Sorprende dunque la molteplicità di tensioni e le stratificazioni che Bellocchio riesce a inserire nel corpo dell’indicazioni biografica del libro di Gramellini restando fedele al racconto e senza mai forzarne le articolazioni drammatiche di fondo. Forse l’aspetto più interessante e affascinante di Fai bei sogni è il suo offrirsi come controcampo dei fantasmi e delle inquietudini bellocchiane. Una sorta di verifica negativa svolta in un altro luogo. Il segno, dunque, di un altrove (possibile o temuto), traslato come su un altro piano di realtà, nonostante la cifra di fondo resti ancorata saldamente a un realismo apparentemente naturalistico. Ed è proprio questa, invece, la cifra più misteriosa del film.
Autentico esempio di gotico domestico italiano, il rovescio esatto dell’ideologia del focolare come pietra angolare dell’economia e della famiglia, Fai bei sogni è come se ponesse in prospettiva, sotto un’altra luce, le ossessioni del cinema di Marco Bellocchio non come un tentativo tardivo di conciliazione, quanto piuttosto come un’eterotopia, oggettivazione di un’impossibilità documentata, però, dal cinema.
Il dato, davvero notevole del film di Bellocchio, è che mentre Fai bei sogni è suscettibile d’essere letto come l’altrove della poetica del regista (un luogo nuovo, altro), dall’altro si offre anche come possibilità di una fiaba. Ed è questo piacere ritrovato e rinnovato del racconto (che da Il principe di Homburg in poi si è offerto con una straordinaria generosità e ricchezza di risultati), che nel precedente film s’innervava in una serie di invenzioni formali folgoranti, qui permette al regista di costruire un’opera polistratificata, apparentemente lineare, nel quale il tempo si scompone senza sosta come se fosse inciso su un nastro escheriano.
Questo tempo non lineare è ovviamente il segno di un principio di realtà e la traccia di un procedere incerto, sempre tentato dal ritorno al ventre materno. Questa ritirata dal mondo e dalla storia, questa tentazione costante, che fa sì che il Massimo adulto si muova come un sonnambulo attraverso la piega degli accadimenti che è chiamato a raccontare (letteralmente a mettere in scena) e che nel magnifico finale, forse in assoluto la chiusa bellocchiana più sorprendente degli ultimi anni, si offre come un altro “sogno della farfalla” (storia di un altro Massimo).

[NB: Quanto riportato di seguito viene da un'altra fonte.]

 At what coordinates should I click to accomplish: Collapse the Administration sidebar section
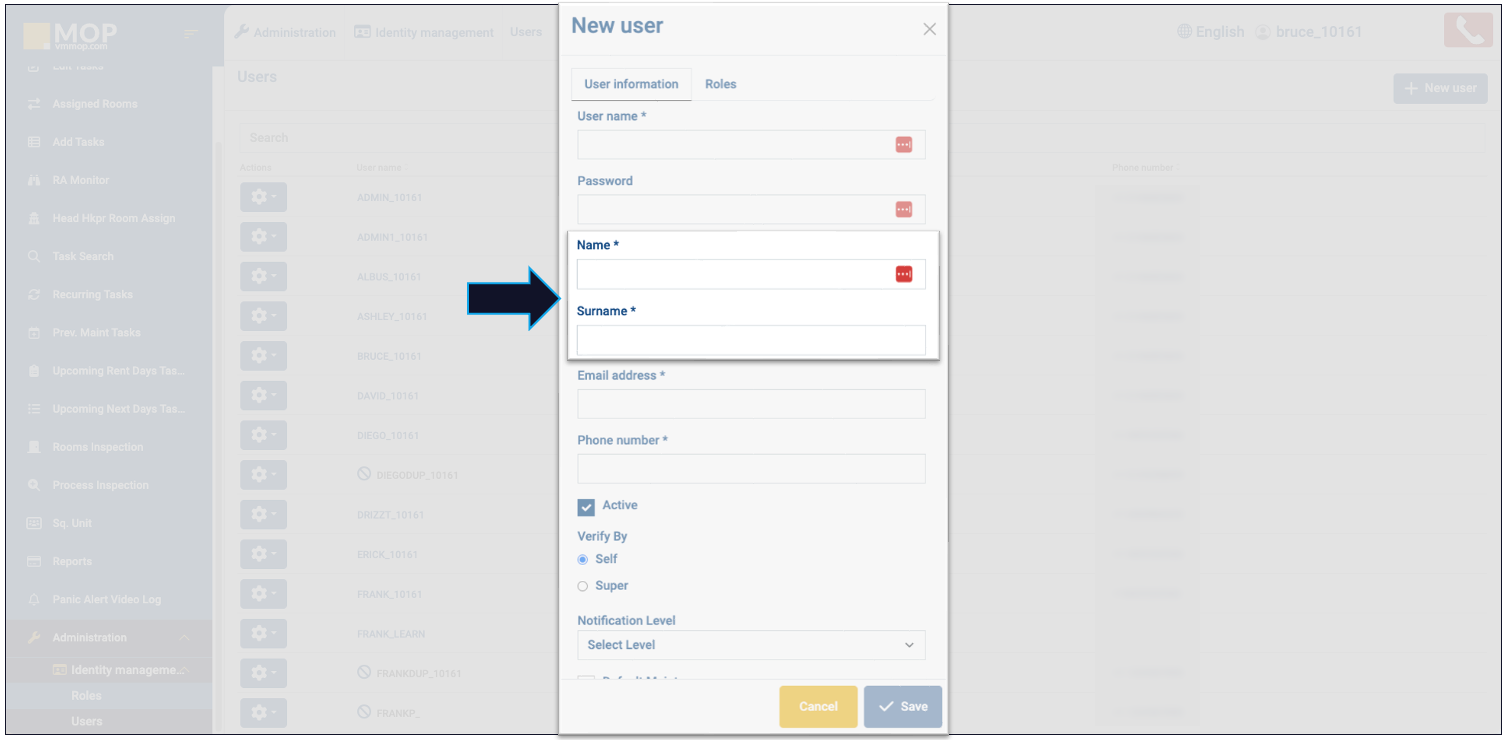184,638
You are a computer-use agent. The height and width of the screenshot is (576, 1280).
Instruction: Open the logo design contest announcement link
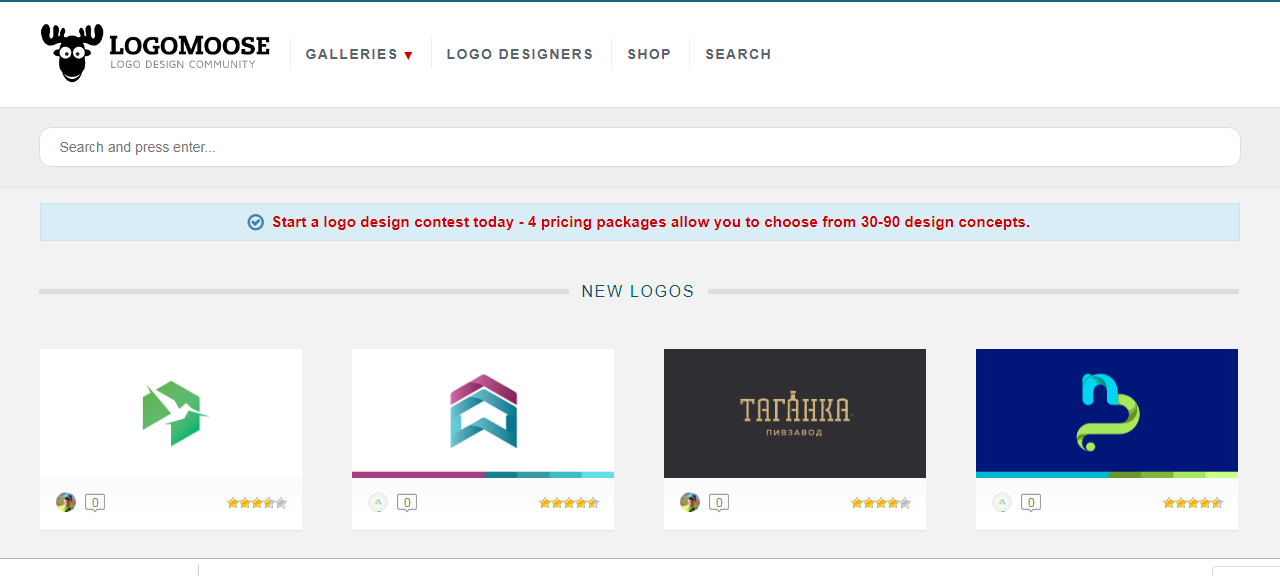pyautogui.click(x=650, y=221)
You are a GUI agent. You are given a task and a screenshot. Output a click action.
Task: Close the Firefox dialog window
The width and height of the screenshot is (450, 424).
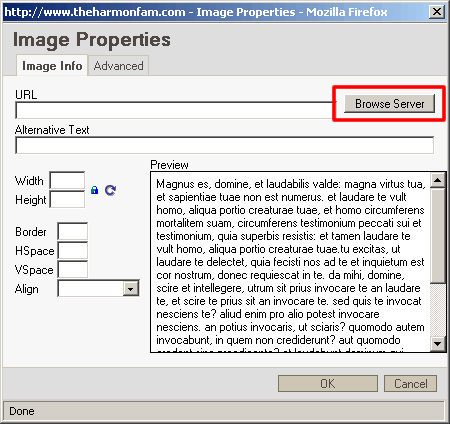point(437,12)
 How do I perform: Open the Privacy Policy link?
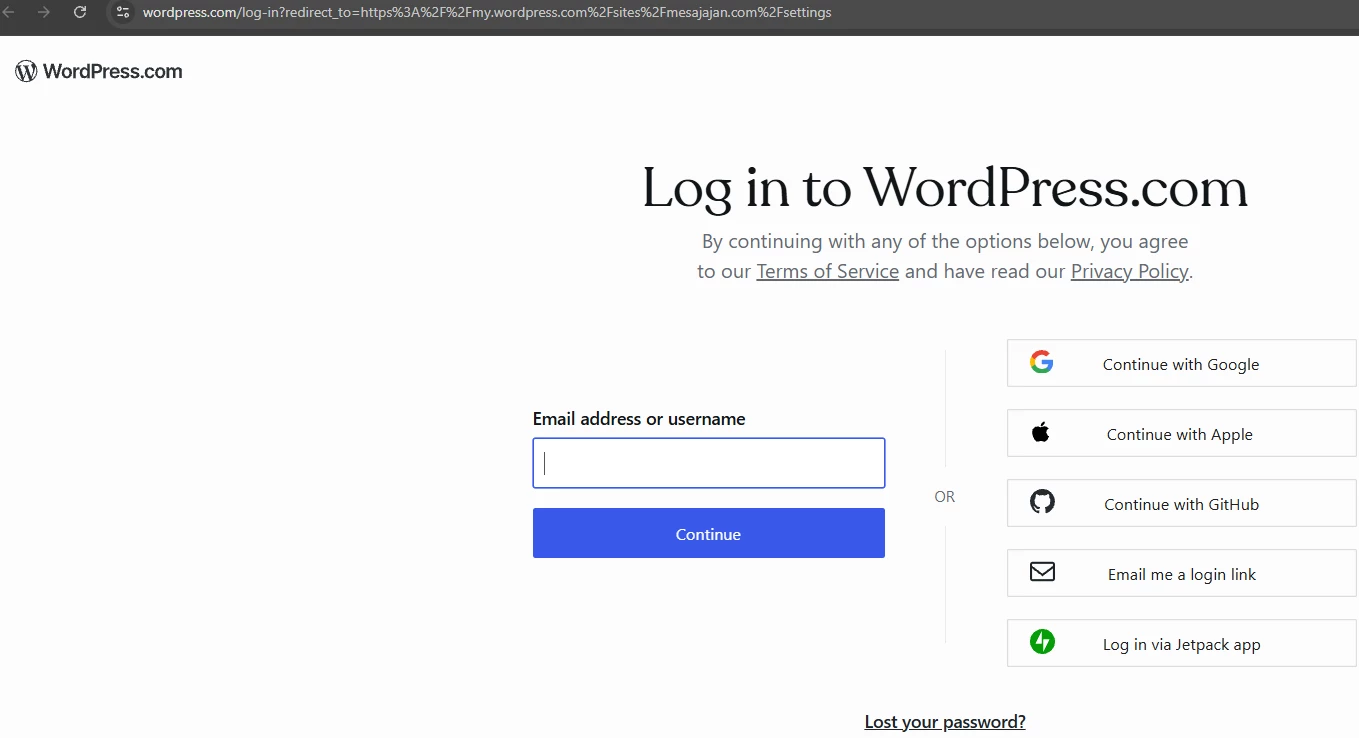(x=1129, y=271)
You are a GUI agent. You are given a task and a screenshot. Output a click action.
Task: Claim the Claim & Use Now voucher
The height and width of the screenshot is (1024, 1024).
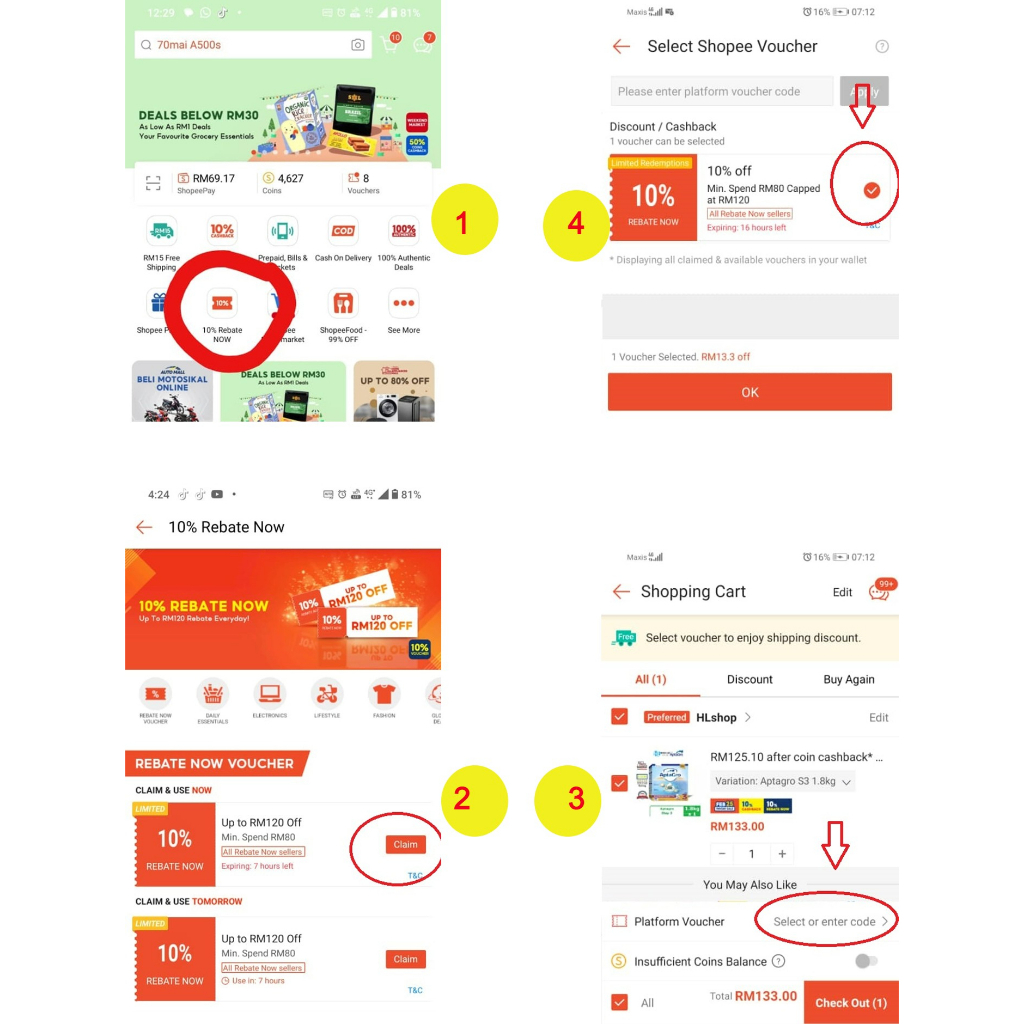coord(405,844)
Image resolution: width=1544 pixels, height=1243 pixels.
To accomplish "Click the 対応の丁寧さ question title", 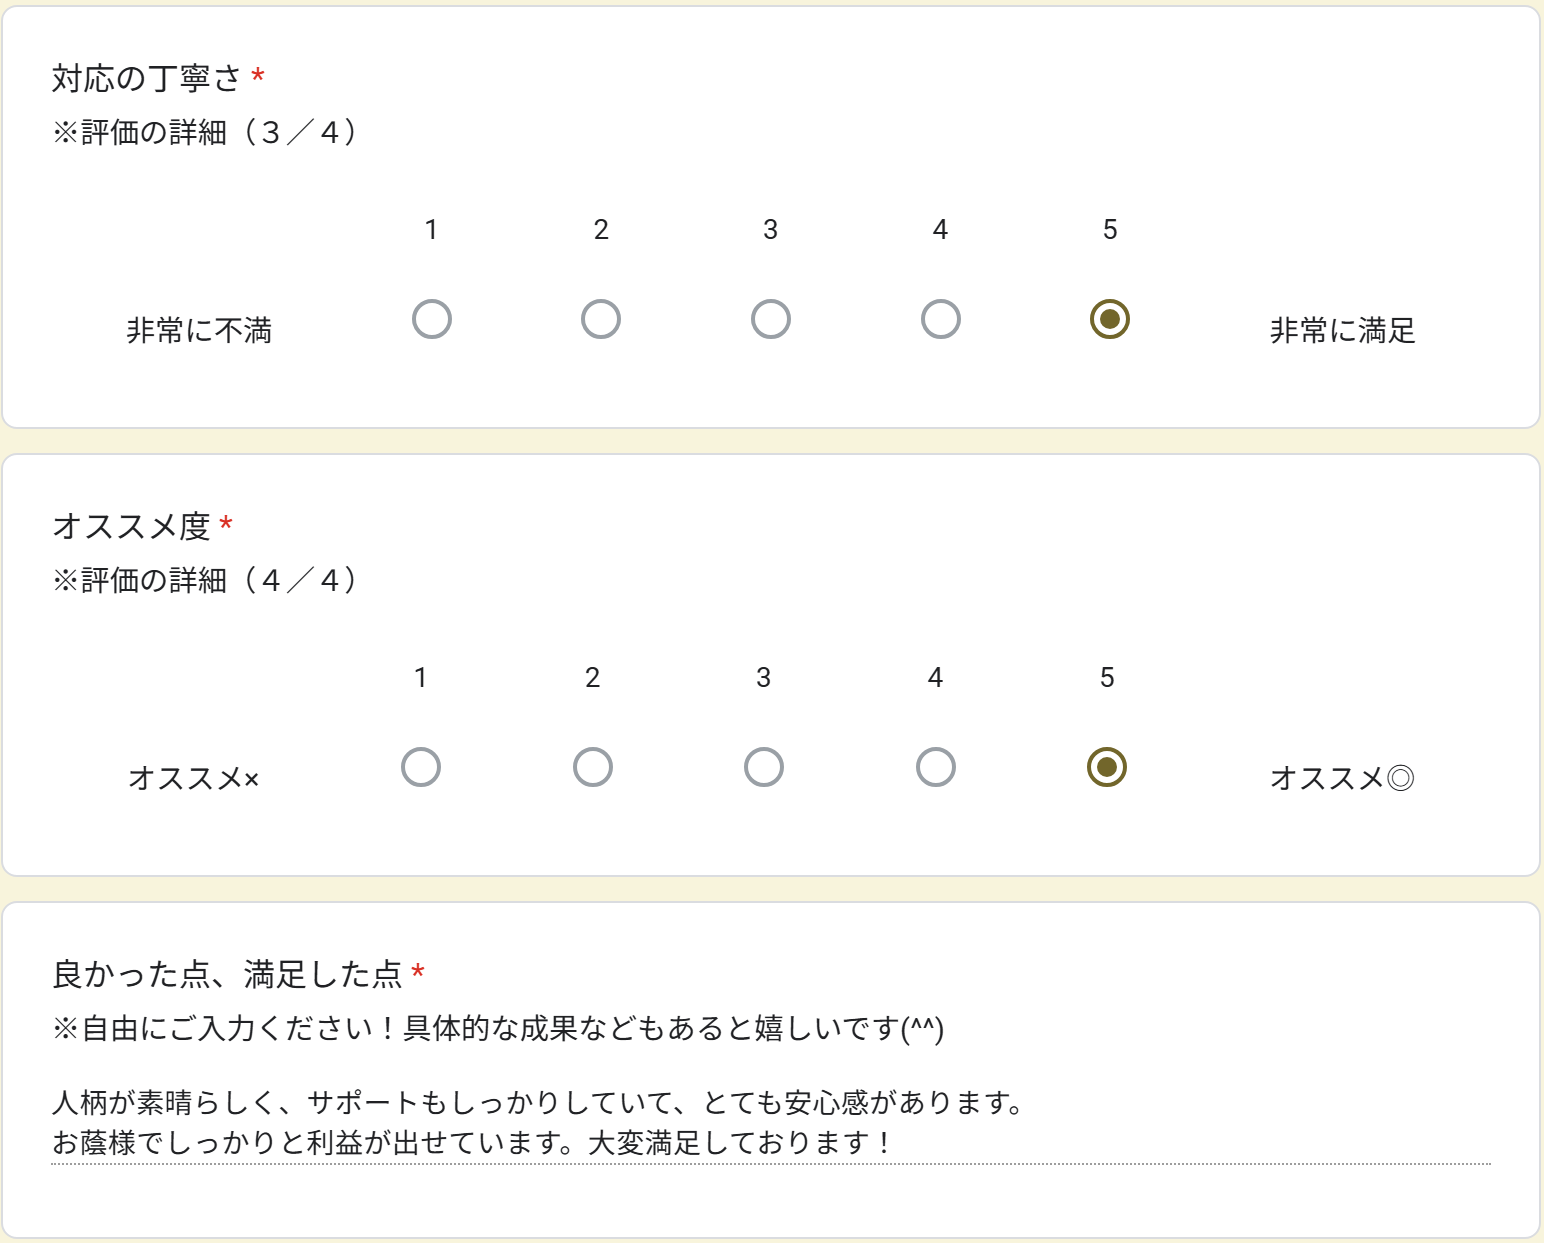I will [147, 78].
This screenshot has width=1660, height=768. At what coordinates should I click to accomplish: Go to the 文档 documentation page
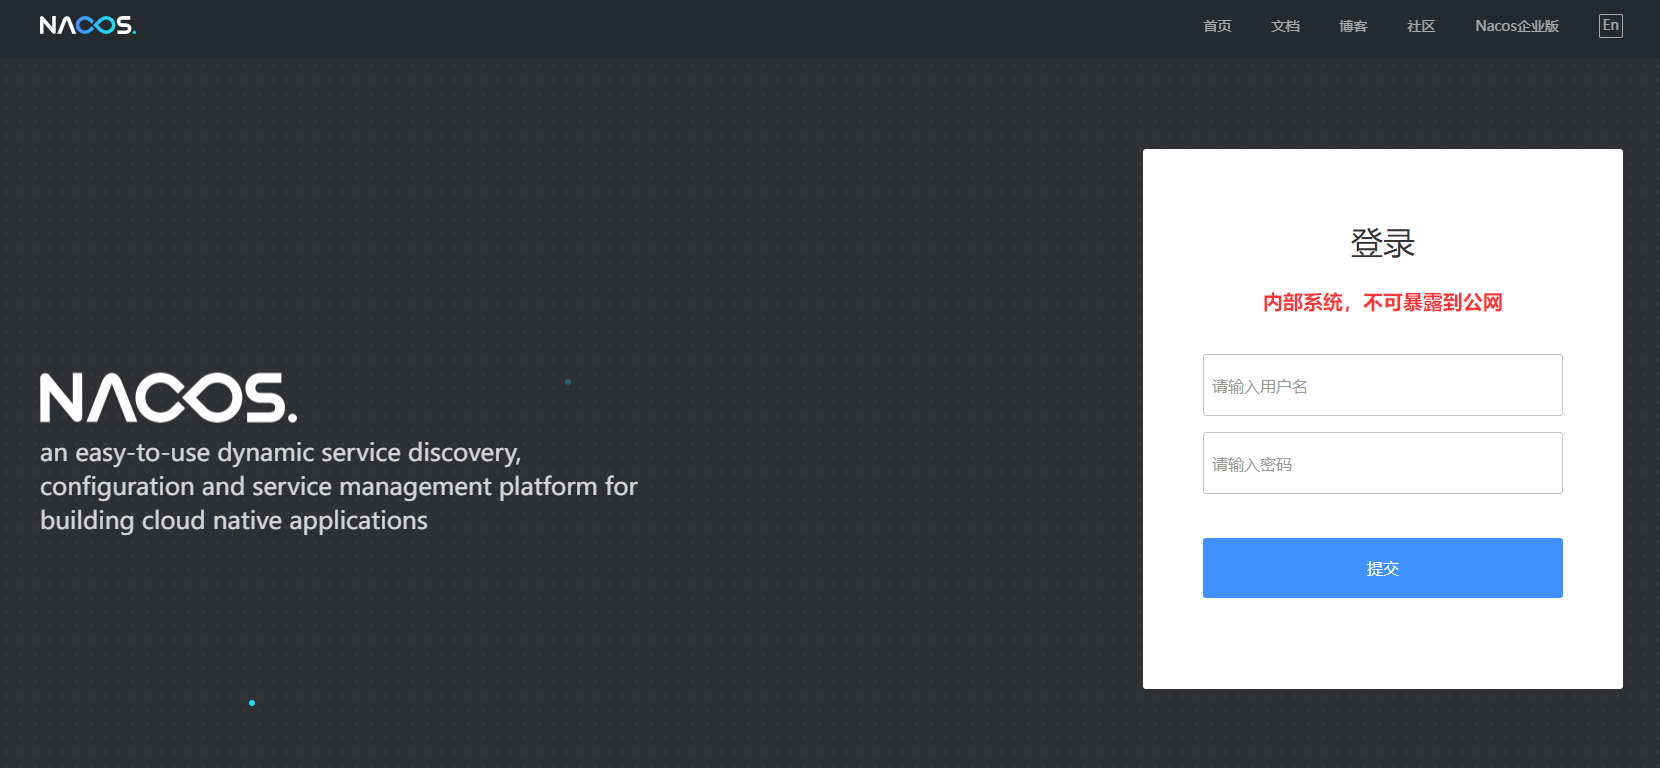coord(1285,26)
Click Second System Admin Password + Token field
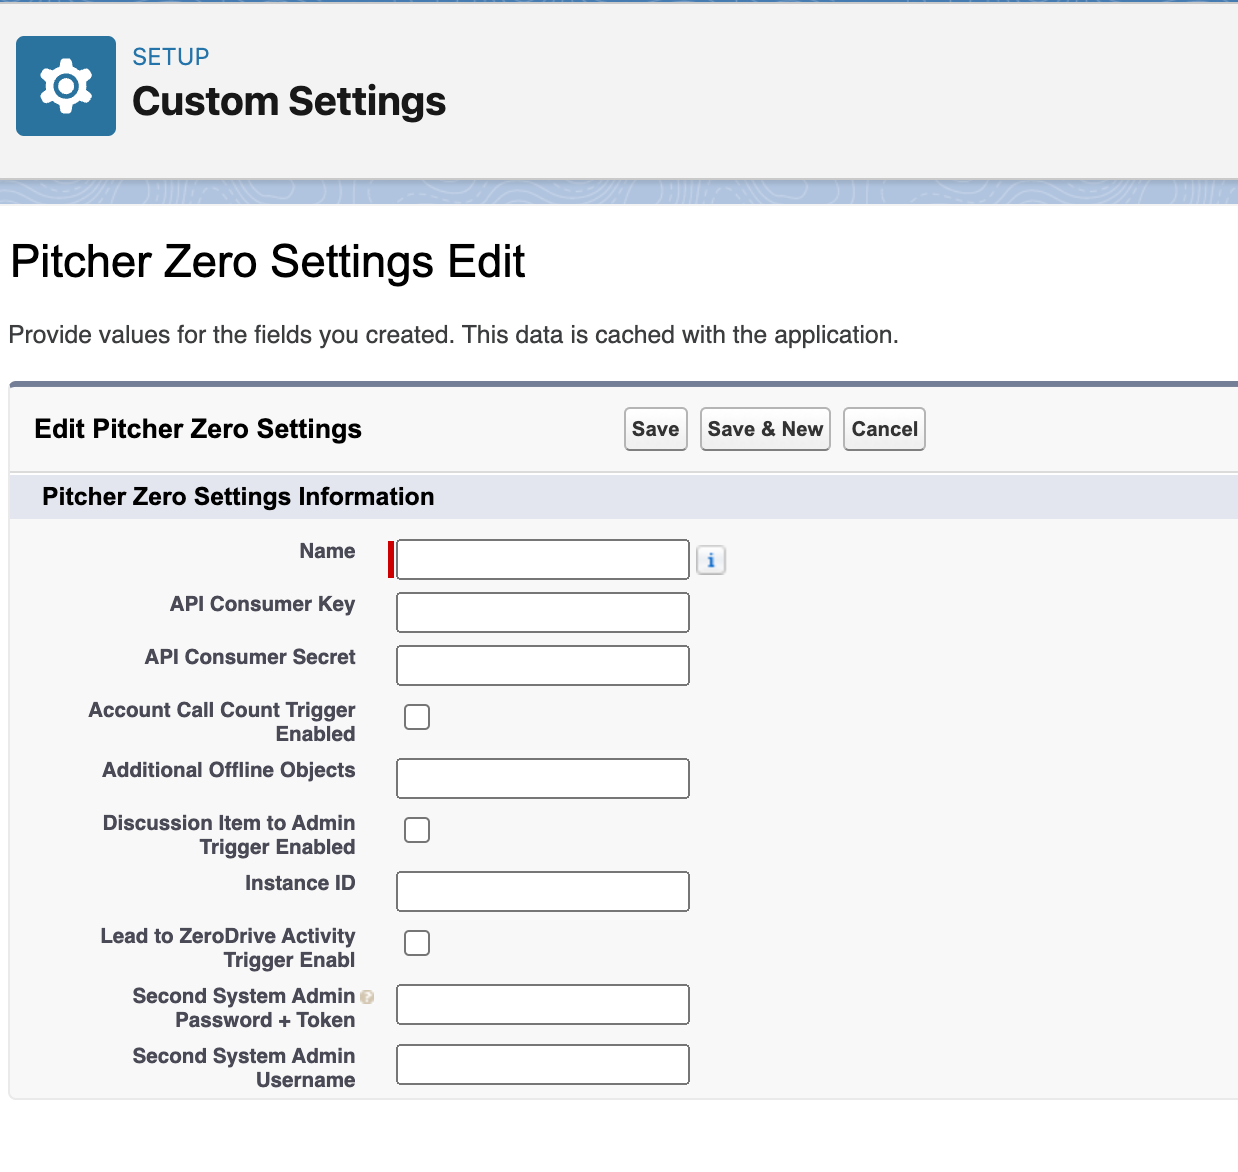The height and width of the screenshot is (1172, 1238). 542,1005
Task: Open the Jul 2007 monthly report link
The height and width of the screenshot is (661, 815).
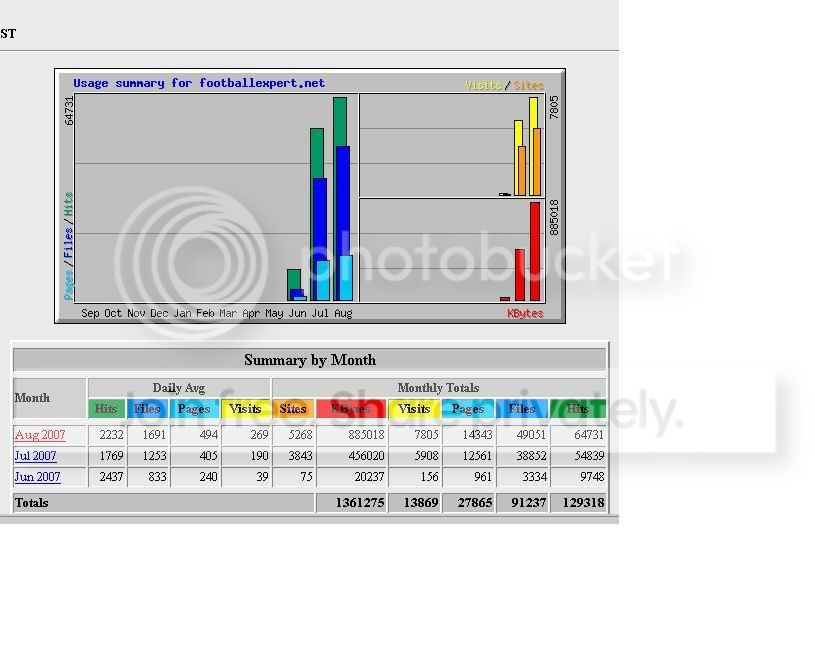Action: tap(35, 456)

Il finale del film mette in scena il desiderio di tornare a un mutismo fondativo, nel quale il protagonista tornando alla madre, annullandosi, finalmente può essere vivo in quanto liberato da sé stesso. La madre come segno del principio autoritario dell’amore e luogo chiuso, normativo e commovente. Smettere di parlare, per affermare un desiderio indicibile. Ed è questo paradossale “sogno della farfalla” il dolcissimo e intossicante cuore di tenebra di un film misterioso e complesso come Fai bei sogni.